*** EXERCISE DATA ***

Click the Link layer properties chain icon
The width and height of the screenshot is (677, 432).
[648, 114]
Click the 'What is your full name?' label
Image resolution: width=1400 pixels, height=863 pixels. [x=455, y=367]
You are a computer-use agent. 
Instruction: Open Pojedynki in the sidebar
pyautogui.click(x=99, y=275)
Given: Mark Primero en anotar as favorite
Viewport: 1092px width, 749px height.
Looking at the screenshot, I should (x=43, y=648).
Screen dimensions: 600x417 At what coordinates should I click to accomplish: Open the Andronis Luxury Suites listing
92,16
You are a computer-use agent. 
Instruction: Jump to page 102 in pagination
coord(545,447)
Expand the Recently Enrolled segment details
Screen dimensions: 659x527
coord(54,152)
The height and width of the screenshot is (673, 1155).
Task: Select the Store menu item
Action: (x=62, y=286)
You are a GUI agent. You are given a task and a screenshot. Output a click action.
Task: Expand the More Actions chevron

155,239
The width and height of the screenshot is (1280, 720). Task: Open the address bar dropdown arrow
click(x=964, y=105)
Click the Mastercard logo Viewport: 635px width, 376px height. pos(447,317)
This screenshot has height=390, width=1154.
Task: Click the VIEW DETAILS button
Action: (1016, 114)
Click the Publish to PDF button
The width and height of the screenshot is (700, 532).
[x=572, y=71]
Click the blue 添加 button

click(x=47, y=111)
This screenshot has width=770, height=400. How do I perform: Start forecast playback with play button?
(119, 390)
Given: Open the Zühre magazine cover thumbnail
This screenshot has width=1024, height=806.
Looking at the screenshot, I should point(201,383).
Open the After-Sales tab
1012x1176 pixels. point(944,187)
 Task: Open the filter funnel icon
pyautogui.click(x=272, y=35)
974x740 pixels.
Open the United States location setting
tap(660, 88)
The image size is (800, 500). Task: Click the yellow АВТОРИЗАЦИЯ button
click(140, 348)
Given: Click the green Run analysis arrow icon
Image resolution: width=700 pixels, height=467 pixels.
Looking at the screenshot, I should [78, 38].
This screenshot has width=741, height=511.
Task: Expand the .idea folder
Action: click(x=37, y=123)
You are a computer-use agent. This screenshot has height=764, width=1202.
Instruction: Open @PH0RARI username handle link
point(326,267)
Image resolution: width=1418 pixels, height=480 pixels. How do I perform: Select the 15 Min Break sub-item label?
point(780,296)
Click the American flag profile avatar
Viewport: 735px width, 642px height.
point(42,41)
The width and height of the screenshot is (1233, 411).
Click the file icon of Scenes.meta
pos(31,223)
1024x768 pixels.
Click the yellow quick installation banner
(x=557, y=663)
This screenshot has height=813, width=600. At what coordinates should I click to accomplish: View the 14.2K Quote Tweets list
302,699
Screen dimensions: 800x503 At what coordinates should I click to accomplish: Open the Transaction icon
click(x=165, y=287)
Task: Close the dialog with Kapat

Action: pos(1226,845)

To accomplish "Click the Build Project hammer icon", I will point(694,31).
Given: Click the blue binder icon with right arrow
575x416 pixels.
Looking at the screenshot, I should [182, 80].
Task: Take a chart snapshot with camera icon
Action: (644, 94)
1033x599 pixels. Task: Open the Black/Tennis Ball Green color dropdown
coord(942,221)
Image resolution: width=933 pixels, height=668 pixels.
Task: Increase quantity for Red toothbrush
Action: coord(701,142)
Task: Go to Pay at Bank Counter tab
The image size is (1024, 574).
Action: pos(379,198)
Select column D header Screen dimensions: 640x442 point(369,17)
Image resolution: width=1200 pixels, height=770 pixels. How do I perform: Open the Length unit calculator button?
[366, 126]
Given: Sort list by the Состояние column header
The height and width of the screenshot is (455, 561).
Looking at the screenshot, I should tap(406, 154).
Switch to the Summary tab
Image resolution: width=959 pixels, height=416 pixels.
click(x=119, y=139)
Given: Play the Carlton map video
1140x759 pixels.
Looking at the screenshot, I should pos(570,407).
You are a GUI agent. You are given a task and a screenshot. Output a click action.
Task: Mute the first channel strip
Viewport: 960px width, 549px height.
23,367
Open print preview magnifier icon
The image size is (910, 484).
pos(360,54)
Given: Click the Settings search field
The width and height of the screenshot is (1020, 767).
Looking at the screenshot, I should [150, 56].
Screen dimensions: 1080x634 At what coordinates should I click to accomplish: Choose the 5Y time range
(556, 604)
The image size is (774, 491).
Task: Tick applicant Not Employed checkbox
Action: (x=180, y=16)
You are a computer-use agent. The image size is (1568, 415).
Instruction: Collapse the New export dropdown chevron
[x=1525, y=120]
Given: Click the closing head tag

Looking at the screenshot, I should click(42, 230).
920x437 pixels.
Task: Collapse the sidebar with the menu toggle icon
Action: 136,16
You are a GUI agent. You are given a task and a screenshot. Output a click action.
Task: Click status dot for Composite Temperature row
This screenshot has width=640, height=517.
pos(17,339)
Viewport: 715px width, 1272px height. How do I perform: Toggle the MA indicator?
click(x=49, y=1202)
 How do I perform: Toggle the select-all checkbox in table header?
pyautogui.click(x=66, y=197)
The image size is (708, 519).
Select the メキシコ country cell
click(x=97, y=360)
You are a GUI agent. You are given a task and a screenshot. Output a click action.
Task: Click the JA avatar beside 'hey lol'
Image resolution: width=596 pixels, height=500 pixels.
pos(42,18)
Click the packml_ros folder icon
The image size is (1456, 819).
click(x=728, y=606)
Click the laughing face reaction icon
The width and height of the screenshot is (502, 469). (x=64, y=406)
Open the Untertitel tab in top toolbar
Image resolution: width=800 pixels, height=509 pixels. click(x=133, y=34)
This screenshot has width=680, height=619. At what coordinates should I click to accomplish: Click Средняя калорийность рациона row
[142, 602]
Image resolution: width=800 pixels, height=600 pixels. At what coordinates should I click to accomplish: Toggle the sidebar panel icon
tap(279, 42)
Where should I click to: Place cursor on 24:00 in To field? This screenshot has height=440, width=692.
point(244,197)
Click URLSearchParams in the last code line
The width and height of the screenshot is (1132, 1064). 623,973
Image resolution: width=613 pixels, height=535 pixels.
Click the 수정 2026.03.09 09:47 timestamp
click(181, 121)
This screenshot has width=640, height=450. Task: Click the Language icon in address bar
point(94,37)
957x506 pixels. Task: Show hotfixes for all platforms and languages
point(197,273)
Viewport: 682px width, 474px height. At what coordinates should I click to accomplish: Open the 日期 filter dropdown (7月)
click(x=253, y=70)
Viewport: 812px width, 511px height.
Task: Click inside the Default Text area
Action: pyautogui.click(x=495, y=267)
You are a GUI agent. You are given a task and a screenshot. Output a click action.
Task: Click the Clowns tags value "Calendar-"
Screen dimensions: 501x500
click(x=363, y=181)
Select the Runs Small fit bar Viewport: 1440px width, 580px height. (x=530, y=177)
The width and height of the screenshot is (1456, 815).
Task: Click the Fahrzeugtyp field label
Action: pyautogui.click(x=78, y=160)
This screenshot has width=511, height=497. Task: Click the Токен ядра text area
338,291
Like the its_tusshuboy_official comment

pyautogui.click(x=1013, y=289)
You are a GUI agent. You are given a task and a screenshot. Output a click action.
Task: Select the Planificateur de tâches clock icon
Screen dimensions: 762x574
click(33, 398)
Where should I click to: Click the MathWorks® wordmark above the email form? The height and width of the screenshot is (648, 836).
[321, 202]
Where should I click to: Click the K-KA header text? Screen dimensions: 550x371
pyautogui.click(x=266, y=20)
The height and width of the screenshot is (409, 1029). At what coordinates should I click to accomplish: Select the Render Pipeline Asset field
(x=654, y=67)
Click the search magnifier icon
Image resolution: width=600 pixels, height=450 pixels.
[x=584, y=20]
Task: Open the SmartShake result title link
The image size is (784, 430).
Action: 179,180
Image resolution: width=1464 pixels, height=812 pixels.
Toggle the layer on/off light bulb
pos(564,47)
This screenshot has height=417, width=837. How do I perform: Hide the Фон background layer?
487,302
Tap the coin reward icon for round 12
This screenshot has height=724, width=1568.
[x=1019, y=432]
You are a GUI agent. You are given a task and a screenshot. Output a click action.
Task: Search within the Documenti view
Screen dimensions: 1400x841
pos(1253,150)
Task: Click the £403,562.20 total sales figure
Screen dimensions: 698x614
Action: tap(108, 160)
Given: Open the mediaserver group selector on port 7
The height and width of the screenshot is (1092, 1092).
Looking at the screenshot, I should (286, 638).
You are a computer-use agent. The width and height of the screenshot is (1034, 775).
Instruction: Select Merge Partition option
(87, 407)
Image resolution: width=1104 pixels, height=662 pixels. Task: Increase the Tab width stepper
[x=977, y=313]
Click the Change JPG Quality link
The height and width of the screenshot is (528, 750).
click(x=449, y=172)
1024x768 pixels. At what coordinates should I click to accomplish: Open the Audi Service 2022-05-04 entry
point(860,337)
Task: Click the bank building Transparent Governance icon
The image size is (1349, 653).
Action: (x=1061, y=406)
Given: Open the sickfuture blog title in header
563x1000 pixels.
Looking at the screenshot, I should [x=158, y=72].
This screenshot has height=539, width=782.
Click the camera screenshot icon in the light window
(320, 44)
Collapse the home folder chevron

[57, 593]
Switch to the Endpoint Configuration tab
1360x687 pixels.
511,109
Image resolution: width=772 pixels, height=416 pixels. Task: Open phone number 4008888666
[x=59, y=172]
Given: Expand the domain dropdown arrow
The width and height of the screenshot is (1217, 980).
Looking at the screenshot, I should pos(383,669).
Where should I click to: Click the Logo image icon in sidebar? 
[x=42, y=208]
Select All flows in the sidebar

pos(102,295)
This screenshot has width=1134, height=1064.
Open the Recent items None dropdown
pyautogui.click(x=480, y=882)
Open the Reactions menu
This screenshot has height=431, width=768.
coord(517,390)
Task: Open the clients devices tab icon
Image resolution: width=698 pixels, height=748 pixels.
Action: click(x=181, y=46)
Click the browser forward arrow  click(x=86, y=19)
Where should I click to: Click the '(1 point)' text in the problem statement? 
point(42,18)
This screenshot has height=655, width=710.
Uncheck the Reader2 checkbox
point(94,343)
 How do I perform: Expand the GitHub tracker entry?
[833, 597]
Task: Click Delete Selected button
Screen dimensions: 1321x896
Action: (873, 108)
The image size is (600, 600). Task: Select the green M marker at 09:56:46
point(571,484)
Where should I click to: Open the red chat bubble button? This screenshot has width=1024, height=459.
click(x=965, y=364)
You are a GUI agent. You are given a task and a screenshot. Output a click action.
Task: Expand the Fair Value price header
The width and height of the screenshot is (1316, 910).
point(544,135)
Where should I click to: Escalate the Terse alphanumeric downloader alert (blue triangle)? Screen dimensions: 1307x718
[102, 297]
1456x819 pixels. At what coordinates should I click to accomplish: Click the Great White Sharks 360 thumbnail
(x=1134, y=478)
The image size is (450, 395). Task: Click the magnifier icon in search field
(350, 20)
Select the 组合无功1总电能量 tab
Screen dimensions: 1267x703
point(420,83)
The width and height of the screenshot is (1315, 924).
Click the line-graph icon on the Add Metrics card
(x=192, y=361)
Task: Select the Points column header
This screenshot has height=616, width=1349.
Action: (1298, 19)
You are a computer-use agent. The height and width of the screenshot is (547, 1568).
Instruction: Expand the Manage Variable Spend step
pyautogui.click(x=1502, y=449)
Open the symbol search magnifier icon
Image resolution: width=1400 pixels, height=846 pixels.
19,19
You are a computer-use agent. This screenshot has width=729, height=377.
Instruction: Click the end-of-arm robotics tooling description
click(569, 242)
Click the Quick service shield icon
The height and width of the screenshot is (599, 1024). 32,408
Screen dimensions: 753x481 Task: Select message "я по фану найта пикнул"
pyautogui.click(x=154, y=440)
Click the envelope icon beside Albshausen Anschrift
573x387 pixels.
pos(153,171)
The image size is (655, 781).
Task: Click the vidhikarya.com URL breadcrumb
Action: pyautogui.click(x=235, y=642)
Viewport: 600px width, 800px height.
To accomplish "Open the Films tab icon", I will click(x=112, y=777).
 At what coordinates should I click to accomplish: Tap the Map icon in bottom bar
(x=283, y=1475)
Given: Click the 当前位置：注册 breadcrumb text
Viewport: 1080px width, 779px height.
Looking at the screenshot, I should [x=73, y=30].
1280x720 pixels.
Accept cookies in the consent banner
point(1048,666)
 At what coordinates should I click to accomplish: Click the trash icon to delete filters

*** End of EXERCISE DATA ***

_YOUR GOAL_.
The job here is to find each line above with the word "will" and copy it.

_ANSWER BELOW_.
To accomplish "Click the Build Project hammer icon", I will point(694,31).
To accomplish "Open the Films tab icon", I will click(x=112, y=777).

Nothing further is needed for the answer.